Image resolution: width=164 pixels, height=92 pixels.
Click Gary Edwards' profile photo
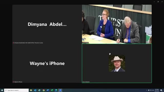pos(117,63)
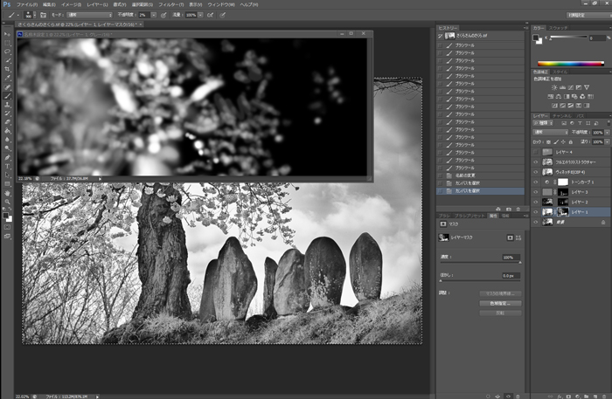The image size is (612, 399).
Task: Hide the レイヤー 2 layer with its eye icon
Action: coord(537,202)
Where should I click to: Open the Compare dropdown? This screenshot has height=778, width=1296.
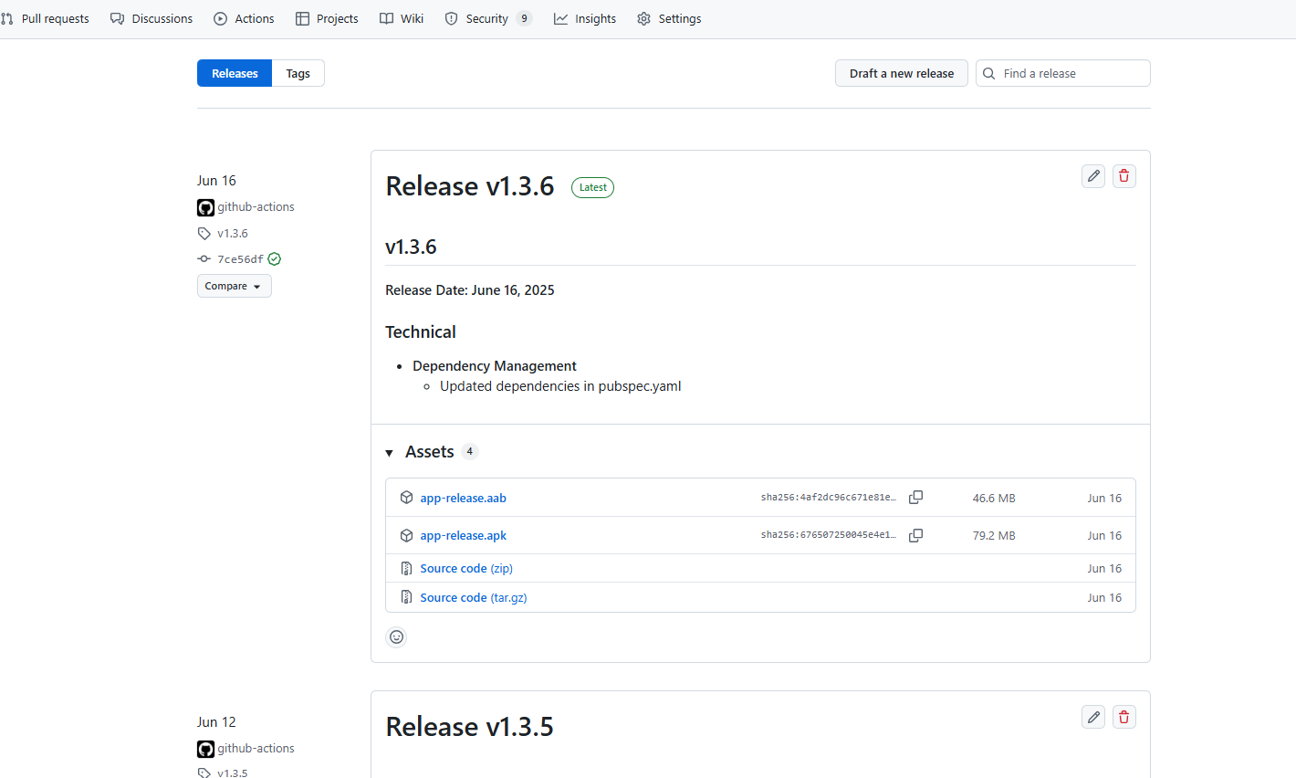[x=234, y=286]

-=-=-

EXERCISE GOAL
Leave the images out and output the remaining material exactly as it stands.

YOUR RESPONSE
Image resolution: width=164 pixels, height=92 pixels.
Click Gary Edwards' profile photo
pos(117,63)
The image size is (612, 399).
Task: Hide the レイヤー 2 layer with its eye icon
Action: coord(537,202)
Where should I click to: Open the Compare dropdown? This screenshot has height=778, width=1296.
[x=234, y=286]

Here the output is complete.